## Begin SUPPLIED RECORDS

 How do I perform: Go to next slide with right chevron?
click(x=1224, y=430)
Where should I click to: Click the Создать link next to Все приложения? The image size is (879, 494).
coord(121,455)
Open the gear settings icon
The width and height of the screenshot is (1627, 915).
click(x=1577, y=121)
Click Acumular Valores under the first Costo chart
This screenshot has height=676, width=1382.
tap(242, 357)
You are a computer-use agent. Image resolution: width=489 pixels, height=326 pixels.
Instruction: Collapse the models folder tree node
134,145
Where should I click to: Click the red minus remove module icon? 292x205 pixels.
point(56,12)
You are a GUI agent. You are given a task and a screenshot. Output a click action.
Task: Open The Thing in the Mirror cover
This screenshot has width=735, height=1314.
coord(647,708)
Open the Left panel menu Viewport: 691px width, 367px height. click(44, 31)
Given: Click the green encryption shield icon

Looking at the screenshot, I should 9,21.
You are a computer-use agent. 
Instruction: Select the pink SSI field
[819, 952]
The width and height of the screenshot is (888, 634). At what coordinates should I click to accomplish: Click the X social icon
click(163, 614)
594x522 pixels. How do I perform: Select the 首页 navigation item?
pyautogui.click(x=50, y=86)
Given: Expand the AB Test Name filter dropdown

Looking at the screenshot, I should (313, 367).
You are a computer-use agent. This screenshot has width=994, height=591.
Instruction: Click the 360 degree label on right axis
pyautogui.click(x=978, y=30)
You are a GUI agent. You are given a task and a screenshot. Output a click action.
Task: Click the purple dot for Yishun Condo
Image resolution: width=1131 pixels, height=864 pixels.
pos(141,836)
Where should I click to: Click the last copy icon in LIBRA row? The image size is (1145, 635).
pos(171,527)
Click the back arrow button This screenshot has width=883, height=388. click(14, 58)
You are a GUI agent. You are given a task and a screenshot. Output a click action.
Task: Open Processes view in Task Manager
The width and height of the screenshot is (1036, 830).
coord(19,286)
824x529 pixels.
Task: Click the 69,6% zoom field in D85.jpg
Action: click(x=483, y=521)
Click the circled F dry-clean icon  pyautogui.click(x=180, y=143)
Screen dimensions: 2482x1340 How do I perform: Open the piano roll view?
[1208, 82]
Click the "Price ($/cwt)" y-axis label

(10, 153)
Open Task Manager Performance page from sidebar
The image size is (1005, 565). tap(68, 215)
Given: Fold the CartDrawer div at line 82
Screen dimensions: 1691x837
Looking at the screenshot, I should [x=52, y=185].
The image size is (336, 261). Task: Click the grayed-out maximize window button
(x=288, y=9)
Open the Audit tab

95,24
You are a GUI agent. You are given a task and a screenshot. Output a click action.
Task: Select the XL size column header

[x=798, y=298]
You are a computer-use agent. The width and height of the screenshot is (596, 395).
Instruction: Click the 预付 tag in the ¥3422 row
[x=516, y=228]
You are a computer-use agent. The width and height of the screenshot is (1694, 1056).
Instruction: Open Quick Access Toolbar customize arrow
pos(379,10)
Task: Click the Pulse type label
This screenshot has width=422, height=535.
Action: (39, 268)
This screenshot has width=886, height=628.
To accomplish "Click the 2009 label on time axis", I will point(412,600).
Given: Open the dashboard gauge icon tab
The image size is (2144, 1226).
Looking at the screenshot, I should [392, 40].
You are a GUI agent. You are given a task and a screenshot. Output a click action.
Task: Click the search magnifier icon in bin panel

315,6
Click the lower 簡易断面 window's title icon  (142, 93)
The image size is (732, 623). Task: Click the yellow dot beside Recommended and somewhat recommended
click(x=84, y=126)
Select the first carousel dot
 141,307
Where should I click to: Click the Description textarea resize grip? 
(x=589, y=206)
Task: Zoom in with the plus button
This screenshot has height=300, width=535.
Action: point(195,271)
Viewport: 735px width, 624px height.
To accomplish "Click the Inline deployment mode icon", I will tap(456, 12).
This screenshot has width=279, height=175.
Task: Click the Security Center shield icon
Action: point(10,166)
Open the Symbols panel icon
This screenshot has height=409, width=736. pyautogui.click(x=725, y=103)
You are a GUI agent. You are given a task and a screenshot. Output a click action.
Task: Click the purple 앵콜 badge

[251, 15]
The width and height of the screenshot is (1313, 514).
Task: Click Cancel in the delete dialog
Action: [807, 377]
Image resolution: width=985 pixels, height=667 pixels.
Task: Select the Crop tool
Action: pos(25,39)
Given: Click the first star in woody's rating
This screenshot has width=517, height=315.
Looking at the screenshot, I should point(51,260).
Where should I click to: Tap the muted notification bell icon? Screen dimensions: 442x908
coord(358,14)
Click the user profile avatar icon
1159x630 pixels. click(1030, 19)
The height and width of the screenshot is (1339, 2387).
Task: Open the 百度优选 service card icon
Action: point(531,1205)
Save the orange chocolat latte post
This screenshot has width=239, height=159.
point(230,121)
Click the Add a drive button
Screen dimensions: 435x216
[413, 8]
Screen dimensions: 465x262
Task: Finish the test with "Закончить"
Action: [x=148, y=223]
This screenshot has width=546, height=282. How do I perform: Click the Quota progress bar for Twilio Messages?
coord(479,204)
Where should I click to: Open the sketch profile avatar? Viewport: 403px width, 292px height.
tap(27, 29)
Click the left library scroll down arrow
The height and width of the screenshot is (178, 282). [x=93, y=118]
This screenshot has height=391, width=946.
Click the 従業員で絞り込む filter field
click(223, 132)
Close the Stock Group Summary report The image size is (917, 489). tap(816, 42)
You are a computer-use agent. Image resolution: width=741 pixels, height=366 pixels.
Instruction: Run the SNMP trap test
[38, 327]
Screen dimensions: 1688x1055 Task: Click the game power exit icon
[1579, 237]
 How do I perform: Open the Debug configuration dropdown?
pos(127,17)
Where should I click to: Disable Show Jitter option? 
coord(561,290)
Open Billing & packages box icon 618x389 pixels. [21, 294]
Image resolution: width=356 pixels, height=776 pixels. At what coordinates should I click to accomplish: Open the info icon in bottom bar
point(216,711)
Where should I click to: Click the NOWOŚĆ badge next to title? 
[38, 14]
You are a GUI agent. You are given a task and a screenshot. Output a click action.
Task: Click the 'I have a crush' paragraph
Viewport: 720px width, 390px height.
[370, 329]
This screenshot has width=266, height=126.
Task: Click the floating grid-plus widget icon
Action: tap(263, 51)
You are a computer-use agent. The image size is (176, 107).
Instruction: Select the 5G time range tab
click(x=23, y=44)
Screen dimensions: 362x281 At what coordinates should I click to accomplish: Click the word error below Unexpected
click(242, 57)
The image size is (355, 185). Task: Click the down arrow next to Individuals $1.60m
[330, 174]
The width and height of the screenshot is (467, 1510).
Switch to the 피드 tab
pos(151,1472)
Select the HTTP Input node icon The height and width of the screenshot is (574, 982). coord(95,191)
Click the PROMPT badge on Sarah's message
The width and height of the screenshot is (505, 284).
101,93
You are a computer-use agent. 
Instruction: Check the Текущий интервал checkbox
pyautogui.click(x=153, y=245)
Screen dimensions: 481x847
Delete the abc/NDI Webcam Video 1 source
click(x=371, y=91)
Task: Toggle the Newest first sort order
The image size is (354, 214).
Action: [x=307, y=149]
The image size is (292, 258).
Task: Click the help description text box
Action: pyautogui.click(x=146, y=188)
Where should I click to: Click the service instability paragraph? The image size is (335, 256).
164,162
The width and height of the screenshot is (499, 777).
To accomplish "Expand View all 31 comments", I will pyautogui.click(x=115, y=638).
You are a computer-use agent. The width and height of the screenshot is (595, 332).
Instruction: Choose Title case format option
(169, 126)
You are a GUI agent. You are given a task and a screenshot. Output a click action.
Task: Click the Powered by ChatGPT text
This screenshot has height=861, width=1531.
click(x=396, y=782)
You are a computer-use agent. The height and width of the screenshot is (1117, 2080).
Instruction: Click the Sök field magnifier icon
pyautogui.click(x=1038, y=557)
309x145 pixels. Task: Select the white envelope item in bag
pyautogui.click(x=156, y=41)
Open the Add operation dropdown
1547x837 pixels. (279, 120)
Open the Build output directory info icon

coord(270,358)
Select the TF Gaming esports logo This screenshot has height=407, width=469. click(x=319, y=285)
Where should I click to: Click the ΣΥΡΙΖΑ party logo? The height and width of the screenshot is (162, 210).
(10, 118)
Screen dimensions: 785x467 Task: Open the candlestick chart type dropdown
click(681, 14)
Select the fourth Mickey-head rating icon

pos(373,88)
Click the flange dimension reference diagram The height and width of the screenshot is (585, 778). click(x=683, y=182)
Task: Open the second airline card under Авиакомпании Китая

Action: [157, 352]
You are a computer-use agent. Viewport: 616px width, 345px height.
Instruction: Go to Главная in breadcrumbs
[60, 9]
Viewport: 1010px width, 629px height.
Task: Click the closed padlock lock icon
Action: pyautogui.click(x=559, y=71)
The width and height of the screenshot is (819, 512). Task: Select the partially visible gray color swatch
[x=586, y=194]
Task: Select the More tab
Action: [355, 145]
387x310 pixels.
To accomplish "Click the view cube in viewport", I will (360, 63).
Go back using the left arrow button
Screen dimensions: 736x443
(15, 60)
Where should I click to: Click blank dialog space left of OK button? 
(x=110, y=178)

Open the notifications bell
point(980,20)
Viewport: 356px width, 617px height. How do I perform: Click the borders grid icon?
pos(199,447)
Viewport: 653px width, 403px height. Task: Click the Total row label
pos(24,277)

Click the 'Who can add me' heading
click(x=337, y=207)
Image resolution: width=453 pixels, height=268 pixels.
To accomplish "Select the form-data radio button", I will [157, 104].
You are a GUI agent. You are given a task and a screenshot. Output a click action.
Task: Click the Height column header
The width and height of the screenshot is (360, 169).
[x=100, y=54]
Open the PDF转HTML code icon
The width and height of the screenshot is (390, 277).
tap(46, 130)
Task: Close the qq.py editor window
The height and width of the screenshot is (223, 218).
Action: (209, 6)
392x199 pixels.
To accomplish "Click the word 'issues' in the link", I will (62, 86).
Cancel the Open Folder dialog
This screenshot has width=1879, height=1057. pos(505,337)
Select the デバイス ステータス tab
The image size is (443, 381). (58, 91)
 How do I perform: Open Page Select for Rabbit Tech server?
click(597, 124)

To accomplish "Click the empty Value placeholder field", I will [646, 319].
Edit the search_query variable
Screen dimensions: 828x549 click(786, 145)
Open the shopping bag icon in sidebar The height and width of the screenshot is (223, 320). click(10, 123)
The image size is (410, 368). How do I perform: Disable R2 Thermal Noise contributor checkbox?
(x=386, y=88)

## End SUPPLIED RECORDS

■ **EXERCISE BRIEF**
Transfer the material starting at the line that contains "Open the shopping" and ending at the end of the material, with the requests included and 71 added to every coordinate in the answers.

■ **FULL SOLUTION**
Open the shopping bag icon in sidebar The height and width of the screenshot is (223, 320). click(81, 194)
The image size is (410, 368). How do I perform: Disable R2 Thermal Noise contributor checkbox?
(x=457, y=159)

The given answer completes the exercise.